**Work item**
Pull every line from the data below that contains the string "width", and copy each one in full.

· · · · · · ·

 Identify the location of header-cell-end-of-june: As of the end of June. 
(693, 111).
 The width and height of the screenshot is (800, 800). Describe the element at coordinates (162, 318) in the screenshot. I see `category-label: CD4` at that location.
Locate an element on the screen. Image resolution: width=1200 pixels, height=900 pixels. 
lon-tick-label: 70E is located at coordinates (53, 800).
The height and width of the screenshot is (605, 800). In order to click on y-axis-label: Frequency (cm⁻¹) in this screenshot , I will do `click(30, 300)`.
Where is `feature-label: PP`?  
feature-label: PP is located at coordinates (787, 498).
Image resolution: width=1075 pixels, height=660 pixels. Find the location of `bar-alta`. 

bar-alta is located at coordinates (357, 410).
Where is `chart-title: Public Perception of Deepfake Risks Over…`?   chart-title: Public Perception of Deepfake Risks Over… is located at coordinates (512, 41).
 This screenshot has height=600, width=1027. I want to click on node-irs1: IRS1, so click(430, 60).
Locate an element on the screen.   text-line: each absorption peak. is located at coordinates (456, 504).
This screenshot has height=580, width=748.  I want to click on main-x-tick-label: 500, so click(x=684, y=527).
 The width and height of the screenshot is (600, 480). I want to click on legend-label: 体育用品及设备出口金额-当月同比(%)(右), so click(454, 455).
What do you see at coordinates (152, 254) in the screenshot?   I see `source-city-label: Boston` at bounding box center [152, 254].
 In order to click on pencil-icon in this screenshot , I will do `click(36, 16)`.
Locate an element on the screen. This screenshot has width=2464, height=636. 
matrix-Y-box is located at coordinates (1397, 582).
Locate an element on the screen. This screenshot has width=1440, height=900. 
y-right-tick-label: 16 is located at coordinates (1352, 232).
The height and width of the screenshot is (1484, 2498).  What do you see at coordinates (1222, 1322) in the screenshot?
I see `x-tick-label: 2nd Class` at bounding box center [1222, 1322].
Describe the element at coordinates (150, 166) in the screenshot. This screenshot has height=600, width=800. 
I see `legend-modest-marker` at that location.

· · · · · · ·

**Written response**
 The width and height of the screenshot is (800, 800). Describe the element at coordinates (162, 318) in the screenshot. I see `category-label: CD4` at that location.
Locate an element on the screen. Image resolution: width=1200 pixels, height=900 pixels. 
The height and width of the screenshot is (605, 800). In order to click on y-axis-label: Frequency (cm⁻¹) in this screenshot , I will do `click(30, 300)`.
Image resolution: width=1075 pixels, height=660 pixels. Find the location of `bar-alta`. 
 This screenshot has height=600, width=1027. I want to click on node-irs1: IRS1, so click(430, 60).
This screenshot has height=580, width=748.  I want to click on main-x-tick-label: 500, so click(x=684, y=527).
 The width and height of the screenshot is (600, 480). I want to click on legend-label: 体育用品及设备出口金额-当月同比(%)(右), so click(454, 455).
Locate an element on the screen. This screenshot has width=2464, height=636. 
Locate an element on the screen. This screenshot has width=1440, height=900. 
The height and width of the screenshot is (1484, 2498).  What do you see at coordinates (1222, 1322) in the screenshot?
Describe the element at coordinates (150, 166) in the screenshot. This screenshot has height=600, width=800. 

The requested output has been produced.